Capt. Stacy Spell, an LAPD spokesman, said Thursday that the department could not comment on the pending litigation or the claims therein.
The department has previously denied having arrest quotas but acknowledged tracking arrests and other data as a means of assessing performance.
“We have to have some way of measuring officers’ performance, and this is how we track it,” LAPD Assistant Chief Horace Frank said this year. “But it doesn’t allow an officer the ability to lie or cheat or provide false documentation.”
Field interview cards have been used for decades to gather intelligence that then populates a database that officers can access to help them with investigations. Information from the cards was also used to add names to the statewide CalGang database until recently, when policymakers in the department halted the practice.
A Times analysis found the Metro Division used such cards more than other parts of the department, filing more than 20% of cards during an 18-month period despite making up about 4% of the force.
In addition to Shaw, Coblentz and Martinez, officials have said that more than 20 officers remain under investigation — but they have not been named.
Lacey’s office did not respond Thursday to a request for comment on Fiedler’s claims.
McNicholas said that Fiedler “worked minimally” with the three charged officers and that “none of her [field interview] cards are problematic in any way, shape or form.”
Her lawsuit says she has heard nothing from the department since she was ordered home and served a notice in January that she would be downgraded to a lower position in the department, despite the fact that downgrades are supposed to be processed within 30 days.
In her lawsuit, Fiedler claims that problems in Metro go back at least five years, to 2015, when then-LAPD Chief Charlie Beck transferred hundreds of officers into the division without providing what Fiedler felt was adequate training, and commanders started demanding the team produce guns and gang arrests.
“In fact, this was stated repeatedly in roll calls, briefings and otherwise on a continuous and ongoing basis. It was all about the guns and … their numbers of arrests and [field interview] cards. Minimums had to be met,” Fiedler claimed.
She alleged the pressures to make large numbers of arrests constituted a violation of state law against quotas for officers who make traffic stops.
And she said her treatment by the department reflected a strong desire among officials to block a full accounting of the problems within Metro and what motivated them.
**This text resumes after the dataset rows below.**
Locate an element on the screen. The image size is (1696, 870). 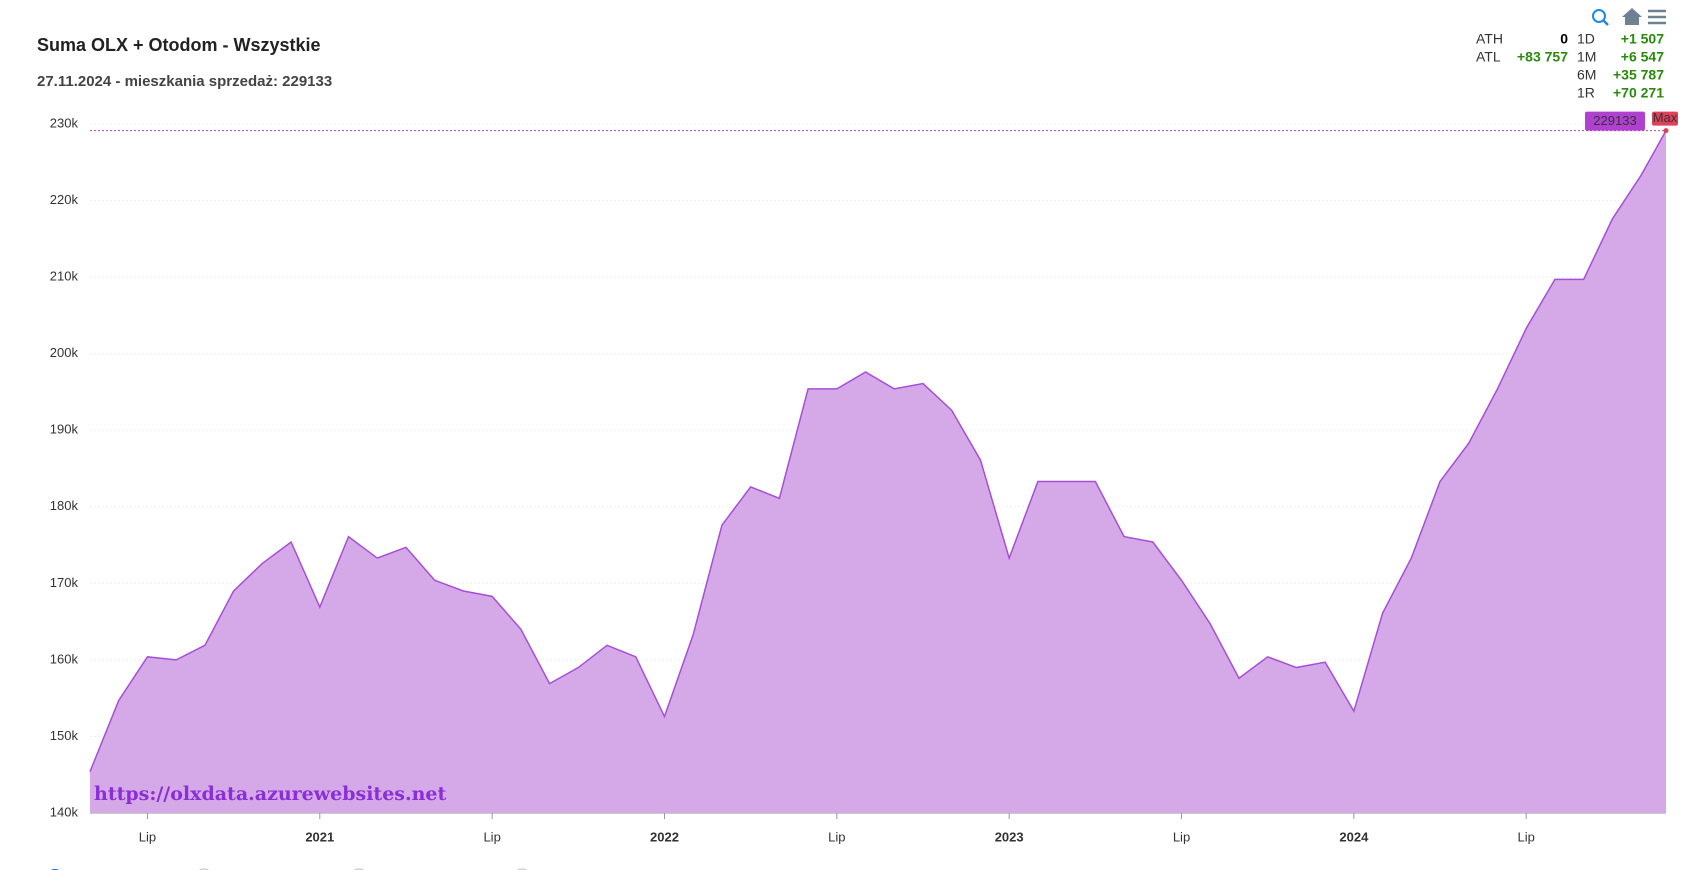
x-tick-label: 2023 is located at coordinates (1010, 836).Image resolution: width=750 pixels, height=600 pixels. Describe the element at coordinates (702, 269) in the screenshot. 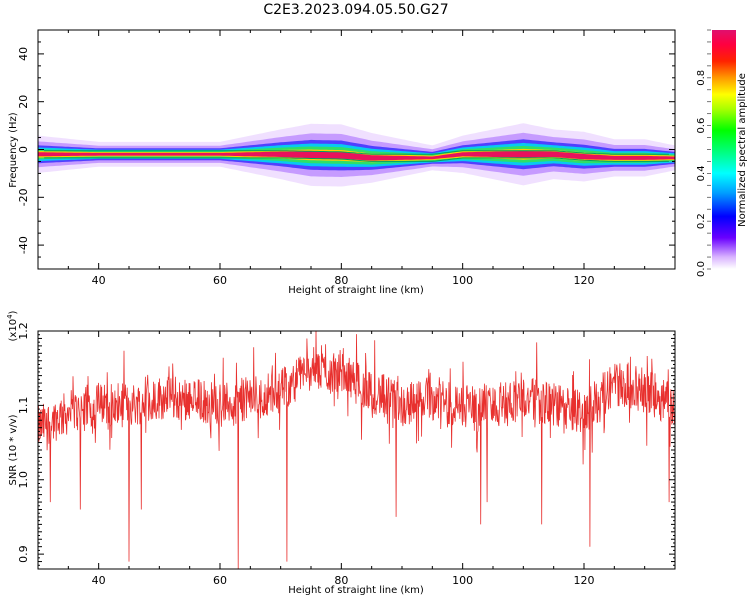

I see `colorbar-tick-label: 0.0` at that location.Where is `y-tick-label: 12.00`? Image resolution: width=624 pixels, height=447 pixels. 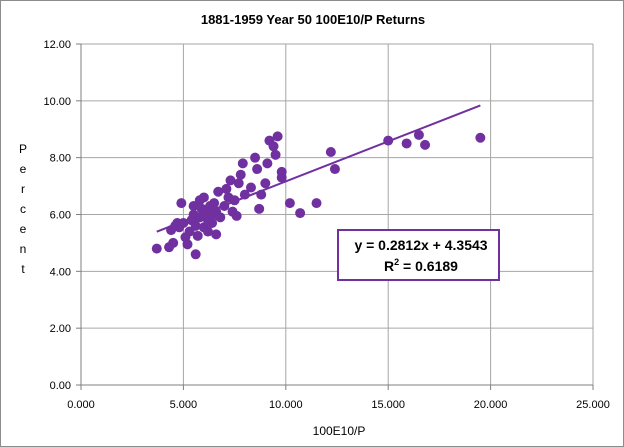
y-tick-label: 12.00 is located at coordinates (57, 45).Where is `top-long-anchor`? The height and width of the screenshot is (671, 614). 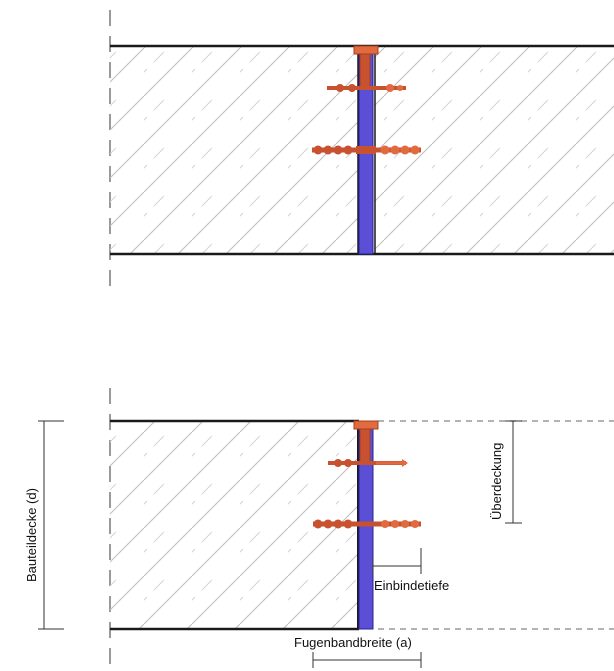
top-long-anchor is located at coordinates (366, 150).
The gang-framing allegations first came to light after a Van Nuys mother received a letter from the LAPD last year saying that her son had been identified as a gang member during a 2018 field interview. She challenged that identification, and officials who reviewed body-camera footage from the incident found inaccuracies.
Fiedler alleged that “the last thing the department wanted when it was going to be forced to respond to public outrage over a kid being improperly included” in a gang database was a disclosure by Metro officers themselves that “Metro’s command actually had pressured its officers to increase the numbers of gang identifications, as well as arrests and gun seizures, which caused the set of facts that led to the mother’s complaints about her son being wrongly identified as a gang member.”
The department ordering her and her fellow officers home with no explanation, she said, was the department “circling its wagons” to keep them quiet.
Fiedler alleges she has suffered professional damage and lost wages as a result of the incident, and is suing for unspecified damages.
Asked about Fiedler’s claims, the board of the Los Angeles Police Protective League, the union that represents rank-and-file officers, issued a statement denouncing the department’s history of using quotas — and saying they “truly hope the days of quota policing are over.”
“Not only are quotas illegal, but they erode the trust that front-line officers build up with the community they serve,” the union board said.